*Source extract:*
----------
Chiropractic Identity

Chiropractic Identity

Defining who we are for health care
Fall 2012

Davenport Campus

Visitors from Ghana’s Medicine on the Move

Back row from left: Dr. Dave Juehring, Clay Hollenbeck, Dr. Tracey Littrell. Front row from left: Patricia Mawuli-Nyekodzi, Lydia Wetsi and Jonathan Porter.
Dr. Juehring, Clay Hollenbeck, Dr. Littrell, Patricia Mawuli-Nyekodzi, Lydia Wetsi, and Jonathan Porter

Last August, Tracey Littrell, D.C., assistant professor, Diagnosis and Radiology, arranged to have one of the founders and two staff members of Medicine on the Move (MoM)—a kind of “flying doctor” service in Ghana, West Africa—to receive care in the Palmer Academic Health Center’s Davenport Clinic. None of them had ever been to a chiropractor before. The experience was so positive, two of the three came back for a second time in July 2012, and they brought Lydia Wetsi, who needed special attention, with them.

MoM was founded in 2006 as a support service for the hospitals, clinics and Non-Governmental Organization operations in remote areas of Ghana, as well as an organization to aid West Africans in health care education training and disease prevention by bringing health care professionals to them.

A third mission was begun in 2010 to offer vocational skills training and education to promising young women from the rural villages around Lake Volta in Ghana. Young women are recruited from the village schools and given an opportunity to demonstrate their talents and aptitudes for learning during a trial period at the Aviation and Technology Academy, in the Eastern Region of Ghana, where they learn to fly the light aircraft used by MoM as well as build them.

MoM operations are based out of Kpong Airfield, a 100-acre site near Akuse Junction, Ghana, and include accommodations, an administrative center, workshops for building the aircraft and more. A mini-clinic for non-life threatening trauma, a computer based training center and an accommodation block for volunteers is scheduled to open in October.

Jonathan Porter, MoM’s chief pilot and engineer, arranged with Dr. Littrell and her husband, Clay Hollenbeck, who met Jonathan three years ago when he helped with the MoM website, to come back to the Palmer Davenport Clinic in July. With Mr. Porter were Patricia Mawuli-Nyekodzi, a MoM pilot and aviation instructor who was the first woman to obtain Ghana’s National Pilots License, and Ms. Wetsi, who began training with MoM two years ago.

Mr. Porter experienced positive results from his first visit to Palmer. “Before we came to Palmer last year, I was walking with a cane because of back problems from driving for hours on terrible roads to take a little girl to and from the hospital,” he says. “After the care I received from Dr. Dave Juehring (director of the Chiropractic Rehabilitation and Sports Injury Department) and intern Kyle Bloch last year, along with doing the exercises Dr. Juehring gave me, I was able to function much better within days, and I haven’t used a stick for a year.”

Though he was happy with his own positive outcome and went out of his way to tout the benefits of chiropractic to everyone he met after his first visit last year, Mr. Porter was more excited about the potential for the Palmer faculty clinicians and interns to help Ms. Wetsi.

She likely had osteomyelitis and cellulitis in her right arm following an insect bite on her elbow and “traditional” treatments when she was about three years old. Due to contractures, her hand is now positioned at roughly 90 degrees in ulnar flexion. She had surgery last year to bring the elbow and shoulder down a bit and is more functional, but needs more care to reach maximum improvement.

“After assessing Lydia’s arm and working on it, they gave us exercises to do on our own to improve its function,” he says. “What I love about the care we’ve experienced here at Palmer is that everything is explained and the approach is holistic. You go away enabled and incentivized to improve your life with practical and applicable solutions.”

As for what Palmer has done for him and some of MoM’s rising young stars, Mr. Porter says: “It’s thanks to Palmer, its team, its interns and everyone from the cleaners to the receptionist—and the attitude and methodology they use—that today the team at Medicine on the Move is able to change even more lives, one flight at a time.”
----------
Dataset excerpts
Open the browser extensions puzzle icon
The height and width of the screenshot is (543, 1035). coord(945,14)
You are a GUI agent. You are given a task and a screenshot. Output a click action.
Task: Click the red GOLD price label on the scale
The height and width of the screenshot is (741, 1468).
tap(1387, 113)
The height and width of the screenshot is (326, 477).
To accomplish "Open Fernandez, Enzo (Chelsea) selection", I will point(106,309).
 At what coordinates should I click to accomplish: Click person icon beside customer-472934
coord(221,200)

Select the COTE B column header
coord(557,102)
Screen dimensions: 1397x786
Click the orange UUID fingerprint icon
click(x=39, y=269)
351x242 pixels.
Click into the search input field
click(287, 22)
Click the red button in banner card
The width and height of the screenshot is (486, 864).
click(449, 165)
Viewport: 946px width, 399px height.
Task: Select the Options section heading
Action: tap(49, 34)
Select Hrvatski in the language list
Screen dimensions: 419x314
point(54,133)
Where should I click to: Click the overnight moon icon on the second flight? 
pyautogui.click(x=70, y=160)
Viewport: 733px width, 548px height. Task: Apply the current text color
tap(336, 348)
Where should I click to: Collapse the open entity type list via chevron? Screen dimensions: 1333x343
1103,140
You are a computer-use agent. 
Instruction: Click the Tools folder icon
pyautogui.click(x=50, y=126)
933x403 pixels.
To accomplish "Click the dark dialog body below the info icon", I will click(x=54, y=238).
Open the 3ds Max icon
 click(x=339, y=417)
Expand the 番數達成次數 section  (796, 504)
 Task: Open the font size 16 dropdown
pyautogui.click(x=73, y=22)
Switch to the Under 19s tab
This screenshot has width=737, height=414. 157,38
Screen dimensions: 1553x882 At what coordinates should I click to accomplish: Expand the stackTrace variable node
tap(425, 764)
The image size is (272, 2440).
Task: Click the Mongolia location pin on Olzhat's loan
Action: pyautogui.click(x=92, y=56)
----------
*Problem:* Reproduce word for word the part of the article about the Medicine on the Move visitors starting with "MoM operations are" and going on through "open in October.".

*Exercise output:*
MoM operations are based out of Kpong Airfield, a 100-acre site near Akuse Junction, Ghana, and include accommodations, an administrative center, workshops for building the aircraft and more. A mini-clinic for non-life threatening trauma, a computer based training center and an accommodation block for volunteers is scheduled to open in October.